Classical Marxism had already proposed the rupture of this capitalist driving mechanism that threatens the survival of humanity. But the foreseen subject of this revolution, the proletariat subject, as it had been defined, will not produce this rupture. The Russian revolution did not fail with regard to the development of the productive forces, but it did not generate socialism. Although always emphasizing the close connection between productive forces and relations of production, Marxism favored relations of production (exploitation) as a lever for transformations.

The current ecological crisis poses the challenge of placing the center of gravity of the problem in the productive forces. As it has not been possible until now to break the capitalist relations of production from a political impulse based on the contradiction waged work x capital, a point has been reached where the ecological crisis is launched from the productive forces, that is, from the foundation of our civilization, pushing the traditional class struggle into the background. As the wage struggle lost that existential, explosive sense of the 19th century and as the trade union struggle remained closed within bourgeois society, it is no longer possible to base any socialist perspective from there (Rudolf Bahro, A Alternativa).

Marx pointed out in the “Grundrisse” that industrial workers constitute a class tending to disappear. But he also asserted that the unfolding and sharpening of the internal class contradictions in the capitalist countries of the XNUMXth century would bring about not only the general proletarian solution to the problems of European civilization, but the solution for humanity in general. And this did not happen.

In reality, Marx's political writings and especially economic analyzes were largely confirmed as a description of reality (eg exploitation). But the political consequences derived from the analysis did not materialize. No revolutionary break has taken place in the highly developed capitalist countries. The Russian Revolution itself indicates that the decisive sharpening of class contradictions has shifted to the periphery of the capitalist system, and external contradictions have come to have important weight.

Thus, the regimes, systems and ideologies that, for decades, sustained our beliefs and values, collapsed. The theoretical weapons used by the oppressed to face the oppression of capital became obsolete. The left and popular movements were plunged into perplexity. For some time now, those who understand democracy as a form of social existence and not just a political regime have been defending the democratization of political and economic power, the strengthening of representative bodies of civil society, the democratization of the means of communication, the creation counterpower instruments and special attention to ecology, a social issue that has become explosive in the XNUMXst century.

Capitalism, today, has extended its dominion over the whole of the planet's economic, social and cultural life, incorporating itself into people's subjectivity and unconsciousness. Therefore, it is no longer possible to oppose it only “from the outside”, through traditional trade union and political practices. We must face its dominance in everyday life, in gender, racial, sexual relations, in domestic, neighborhood, ethical relations, etc. This requires articulating economic struggles against worker exploitation with identity struggles for social, cultural, diffuse rights, against the social prejudice that stigmatizes women, gays, blacks, indigenous peoples and oppressed minorities in general.
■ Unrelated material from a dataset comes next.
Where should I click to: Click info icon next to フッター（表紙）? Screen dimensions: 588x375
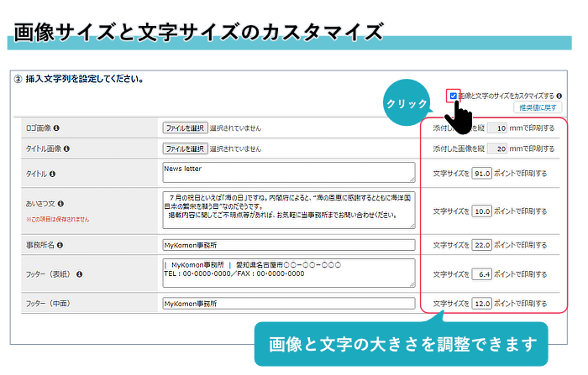point(78,273)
The crisis of the capitalist and socialist world, the decay of the patriarchal society and the ecological destruction that threatens the planet challenge us to seek new ways of life and thought. The utopia of ecosocialism, still in its infancy, is an effort towards a libertarian, democratic and ecological socialist society.

*Liszt Vieira is a retired professor at PUC-RJ. Author, among other books, of Identity and globalization (Record).